## Supplied data
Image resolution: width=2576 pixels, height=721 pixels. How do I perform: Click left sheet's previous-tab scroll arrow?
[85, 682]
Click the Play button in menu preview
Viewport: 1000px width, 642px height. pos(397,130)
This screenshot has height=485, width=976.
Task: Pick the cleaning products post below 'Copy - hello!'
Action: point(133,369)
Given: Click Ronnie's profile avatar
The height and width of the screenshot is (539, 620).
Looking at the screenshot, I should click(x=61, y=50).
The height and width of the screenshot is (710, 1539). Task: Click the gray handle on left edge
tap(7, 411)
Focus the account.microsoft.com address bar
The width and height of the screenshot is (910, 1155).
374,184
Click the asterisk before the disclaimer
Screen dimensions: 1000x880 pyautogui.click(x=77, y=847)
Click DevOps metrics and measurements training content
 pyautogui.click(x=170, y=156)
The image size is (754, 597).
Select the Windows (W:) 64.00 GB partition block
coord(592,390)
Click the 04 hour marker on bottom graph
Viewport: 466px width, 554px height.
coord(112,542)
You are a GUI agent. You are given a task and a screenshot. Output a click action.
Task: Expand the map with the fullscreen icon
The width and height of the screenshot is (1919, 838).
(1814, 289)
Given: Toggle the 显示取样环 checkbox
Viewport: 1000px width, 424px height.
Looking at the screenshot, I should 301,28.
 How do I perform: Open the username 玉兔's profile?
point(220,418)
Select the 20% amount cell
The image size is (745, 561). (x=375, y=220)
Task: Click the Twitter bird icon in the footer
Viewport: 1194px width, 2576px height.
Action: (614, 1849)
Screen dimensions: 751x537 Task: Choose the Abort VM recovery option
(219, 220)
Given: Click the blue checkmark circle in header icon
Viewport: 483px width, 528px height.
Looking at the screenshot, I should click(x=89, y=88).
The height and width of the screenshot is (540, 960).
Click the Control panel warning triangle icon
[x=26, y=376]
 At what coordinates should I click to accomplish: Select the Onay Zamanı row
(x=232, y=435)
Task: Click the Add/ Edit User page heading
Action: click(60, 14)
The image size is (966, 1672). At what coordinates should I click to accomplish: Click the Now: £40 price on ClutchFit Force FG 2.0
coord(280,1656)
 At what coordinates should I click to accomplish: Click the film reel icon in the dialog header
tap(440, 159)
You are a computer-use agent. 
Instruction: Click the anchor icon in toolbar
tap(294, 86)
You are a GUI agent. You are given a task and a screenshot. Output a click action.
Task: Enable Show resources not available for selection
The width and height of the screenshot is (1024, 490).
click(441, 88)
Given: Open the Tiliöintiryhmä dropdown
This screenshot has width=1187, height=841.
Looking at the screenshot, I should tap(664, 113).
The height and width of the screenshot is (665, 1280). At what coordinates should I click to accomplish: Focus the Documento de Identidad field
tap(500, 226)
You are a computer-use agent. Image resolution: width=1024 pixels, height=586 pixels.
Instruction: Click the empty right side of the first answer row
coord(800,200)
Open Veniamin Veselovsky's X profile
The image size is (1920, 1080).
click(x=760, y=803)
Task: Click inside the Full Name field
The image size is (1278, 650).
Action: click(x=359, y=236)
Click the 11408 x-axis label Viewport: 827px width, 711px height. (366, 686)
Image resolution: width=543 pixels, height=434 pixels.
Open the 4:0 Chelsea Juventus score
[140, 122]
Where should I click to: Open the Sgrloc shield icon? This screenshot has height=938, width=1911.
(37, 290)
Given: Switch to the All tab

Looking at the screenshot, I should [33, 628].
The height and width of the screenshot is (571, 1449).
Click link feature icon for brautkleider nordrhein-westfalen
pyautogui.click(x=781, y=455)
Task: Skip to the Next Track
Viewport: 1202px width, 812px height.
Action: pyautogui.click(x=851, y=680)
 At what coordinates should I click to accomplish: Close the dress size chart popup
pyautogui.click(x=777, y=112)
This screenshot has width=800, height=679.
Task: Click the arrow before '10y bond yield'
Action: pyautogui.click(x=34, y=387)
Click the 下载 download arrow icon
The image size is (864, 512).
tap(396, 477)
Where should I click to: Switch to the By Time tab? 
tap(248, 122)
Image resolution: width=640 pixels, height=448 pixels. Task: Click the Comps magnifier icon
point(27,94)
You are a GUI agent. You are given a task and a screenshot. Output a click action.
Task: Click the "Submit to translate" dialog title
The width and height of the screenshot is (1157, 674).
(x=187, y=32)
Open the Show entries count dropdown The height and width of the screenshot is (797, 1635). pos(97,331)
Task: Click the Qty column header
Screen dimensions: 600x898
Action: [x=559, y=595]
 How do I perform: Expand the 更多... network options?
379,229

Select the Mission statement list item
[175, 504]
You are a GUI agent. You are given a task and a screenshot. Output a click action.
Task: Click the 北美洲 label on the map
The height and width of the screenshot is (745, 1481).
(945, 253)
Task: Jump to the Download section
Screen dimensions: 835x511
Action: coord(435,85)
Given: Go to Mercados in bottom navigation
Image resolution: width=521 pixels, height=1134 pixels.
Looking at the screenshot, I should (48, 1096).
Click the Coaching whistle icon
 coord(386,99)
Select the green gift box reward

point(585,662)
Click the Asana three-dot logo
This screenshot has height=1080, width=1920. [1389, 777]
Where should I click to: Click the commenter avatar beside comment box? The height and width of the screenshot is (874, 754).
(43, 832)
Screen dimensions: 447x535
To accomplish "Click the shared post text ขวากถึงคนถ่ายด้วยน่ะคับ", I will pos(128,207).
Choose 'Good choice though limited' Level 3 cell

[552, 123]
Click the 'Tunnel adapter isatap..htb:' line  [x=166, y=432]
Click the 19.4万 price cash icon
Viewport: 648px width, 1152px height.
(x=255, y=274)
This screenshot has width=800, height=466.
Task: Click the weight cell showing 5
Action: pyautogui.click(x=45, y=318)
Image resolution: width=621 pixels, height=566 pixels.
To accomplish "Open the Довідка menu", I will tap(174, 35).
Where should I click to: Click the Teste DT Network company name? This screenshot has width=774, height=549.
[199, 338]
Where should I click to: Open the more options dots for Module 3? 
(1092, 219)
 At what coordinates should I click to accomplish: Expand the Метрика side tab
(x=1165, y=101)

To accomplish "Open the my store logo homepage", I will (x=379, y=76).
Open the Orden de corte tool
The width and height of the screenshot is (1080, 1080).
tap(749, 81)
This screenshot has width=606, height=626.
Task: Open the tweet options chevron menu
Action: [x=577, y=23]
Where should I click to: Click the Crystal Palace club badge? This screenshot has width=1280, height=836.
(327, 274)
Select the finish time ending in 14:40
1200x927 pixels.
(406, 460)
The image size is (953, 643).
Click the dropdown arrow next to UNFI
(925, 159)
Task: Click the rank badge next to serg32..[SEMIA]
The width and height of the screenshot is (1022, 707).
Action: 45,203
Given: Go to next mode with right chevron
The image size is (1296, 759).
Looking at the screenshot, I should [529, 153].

## Your goal
Output the entries exactly. Leave nothing out.

## Answer to this task
Image resolution: width=2576 pixels, height=721 pixels. How do I perform: Click left sheet's previous-tab scroll arrow?
[85, 682]
Click the Play button in menu preview
Viewport: 1000px width, 642px height. pos(397,130)
This screenshot has height=485, width=976.
Task: Pick the cleaning products post below 'Copy - hello!'
Action: point(133,369)
Given: Click Ronnie's profile avatar
The height and width of the screenshot is (539, 620).
Looking at the screenshot, I should click(x=61, y=50).
The height and width of the screenshot is (710, 1539). Task: Click the gray handle on left edge
tap(7, 411)
Focus the account.microsoft.com address bar
The width and height of the screenshot is (910, 1155).
374,184
Click the asterisk before the disclaimer
Screen dimensions: 1000x880 pyautogui.click(x=77, y=847)
Click DevOps metrics and measurements training content
 pyautogui.click(x=170, y=156)
The image size is (754, 597).
Select the Windows (W:) 64.00 GB partition block
coord(592,390)
Click the 04 hour marker on bottom graph
Viewport: 466px width, 554px height.
coord(112,542)
You are a GUI agent. You are given a task and a screenshot. Output a click action.
Task: Expand the map with the fullscreen icon
The width and height of the screenshot is (1919, 838).
(1814, 289)
Given: Toggle the 显示取样环 checkbox
Viewport: 1000px width, 424px height.
Looking at the screenshot, I should 301,28.
 How do I perform: Open the username 玉兔's profile?
point(220,418)
Select the 20% amount cell
The image size is (745, 561). (x=375, y=220)
Task: Click the Twitter bird icon in the footer
Viewport: 1194px width, 2576px height.
Action: (614, 1849)
Screen dimensions: 751x537 Task: Choose the Abort VM recovery option
(219, 220)
Given: Click the blue checkmark circle in header icon
Viewport: 483px width, 528px height.
Looking at the screenshot, I should click(x=89, y=88).
The height and width of the screenshot is (540, 960).
Click the Control panel warning triangle icon
[x=26, y=376]
 At what coordinates should I click to accomplish: Select the Onay Zamanı row
(x=232, y=435)
Task: Click the Add/ Edit User page heading
Action: click(60, 14)
The image size is (966, 1672). At what coordinates should I click to accomplish: Click the Now: £40 price on ClutchFit Force FG 2.0
coord(280,1656)
 At what coordinates should I click to accomplish: Click the film reel icon in the dialog header
tap(440, 159)
You are a computer-use agent. 
Instruction: Click the anchor icon in toolbar
tap(294, 86)
You are a GUI agent. You are given a task and a screenshot. Output a click action.
Task: Enable Show resources not available for selection
The width and height of the screenshot is (1024, 490).
click(441, 88)
Given: Open the Tiliöintiryhmä dropdown
This screenshot has width=1187, height=841.
Looking at the screenshot, I should tap(664, 113).
The height and width of the screenshot is (665, 1280). At what coordinates should I click to accomplish: Focus the Documento de Identidad field
tap(500, 226)
You are a computer-use agent. Image resolution: width=1024 pixels, height=586 pixels.
Instruction: Click the empty right side of the first answer row
coord(800,200)
Open Veniamin Veselovsky's X profile
The image size is (1920, 1080).
click(x=760, y=803)
Task: Click inside the Full Name field
The image size is (1278, 650).
Action: click(x=359, y=236)
Click the 11408 x-axis label Viewport: 827px width, 711px height. (366, 686)
Image resolution: width=543 pixels, height=434 pixels.
Open the 4:0 Chelsea Juventus score
[140, 122]
Where should I click to: Open the Sgrloc shield icon? This screenshot has height=938, width=1911.
(37, 290)
Given: Switch to the All tab

Looking at the screenshot, I should [33, 628].
The height and width of the screenshot is (571, 1449).
Click link feature icon for brautkleider nordrhein-westfalen
pyautogui.click(x=781, y=455)
Task: Skip to the Next Track
Viewport: 1202px width, 812px height.
Action: pyautogui.click(x=851, y=680)
 At what coordinates should I click to accomplish: Close the dress size chart popup
pyautogui.click(x=777, y=112)
This screenshot has width=800, height=679.
Task: Click the arrow before '10y bond yield'
Action: pyautogui.click(x=34, y=387)
Click the 下载 download arrow icon
The image size is (864, 512).
tap(396, 477)
Where should I click to: Switch to the By Time tab? 
tap(248, 122)
Image resolution: width=640 pixels, height=448 pixels. Task: Click the Comps magnifier icon
point(27,94)
You are a GUI agent. You are given a task and a screenshot. Output a click action.
Task: Click the "Submit to translate" dialog title
The width and height of the screenshot is (1157, 674).
(x=187, y=32)
Open the Show entries count dropdown The height and width of the screenshot is (797, 1635). pos(97,331)
Task: Click the Qty column header
Screen dimensions: 600x898
Action: [x=559, y=595]
 How do I perform: Expand the 更多... network options?
379,229

Select the Mission statement list item
[175, 504]
You are a GUI agent. You are given a task and a screenshot. Output a click action.
Task: Click the 北美洲 label on the map
The height and width of the screenshot is (745, 1481).
(945, 253)
Task: Jump to the Download section
Screen dimensions: 835x511
Action: coord(435,85)
Given: Go to Mercados in bottom navigation
Image resolution: width=521 pixels, height=1134 pixels.
Looking at the screenshot, I should (48, 1096).
Click the Coaching whistle icon
 coord(386,99)
Select the green gift box reward

point(585,662)
Click the Asana three-dot logo
This screenshot has height=1080, width=1920. [1389, 777]
Where should I click to: Click the commenter avatar beside comment box? The height and width of the screenshot is (874, 754).
(43, 832)
Screen dimensions: 447x535
To accomplish "Click the shared post text ขวากถึงคนถ่ายด้วยน่ะคับ", I will pos(128,207).
Choose 'Good choice though limited' Level 3 cell

[552, 123]
Click the 'Tunnel adapter isatap..htb:' line  [x=166, y=432]
Click the 19.4万 price cash icon
Viewport: 648px width, 1152px height.
(x=255, y=274)
This screenshot has width=800, height=466.
Task: Click the weight cell showing 5
Action: pyautogui.click(x=45, y=318)
Image resolution: width=621 pixels, height=566 pixels.
To accomplish "Open the Довідка menu", I will tap(174, 35).
Where should I click to: Click the Teste DT Network company name? This screenshot has width=774, height=549.
[199, 338]
Where should I click to: Open the more options dots for Module 3? 
(1092, 219)
 At what coordinates should I click to accomplish: Expand the Метрика side tab
(x=1165, y=101)

To accomplish "Open the my store logo homepage", I will (x=379, y=76).
Open the Orden de corte tool
The width and height of the screenshot is (1080, 1080).
tap(749, 81)
This screenshot has width=606, height=626.
Task: Open the tweet options chevron menu
Action: [x=577, y=23]
Where should I click to: Click the Crystal Palace club badge? This screenshot has width=1280, height=836.
(327, 274)
Select the finish time ending in 14:40
1200x927 pixels.
(406, 460)
The image size is (953, 643).
Click the dropdown arrow next to UNFI
(925, 159)
Task: Click the rank badge next to serg32..[SEMIA]
The width and height of the screenshot is (1022, 707).
Action: 45,203
Given: Go to next mode with right chevron
The image size is (1296, 759).
Looking at the screenshot, I should [529, 153].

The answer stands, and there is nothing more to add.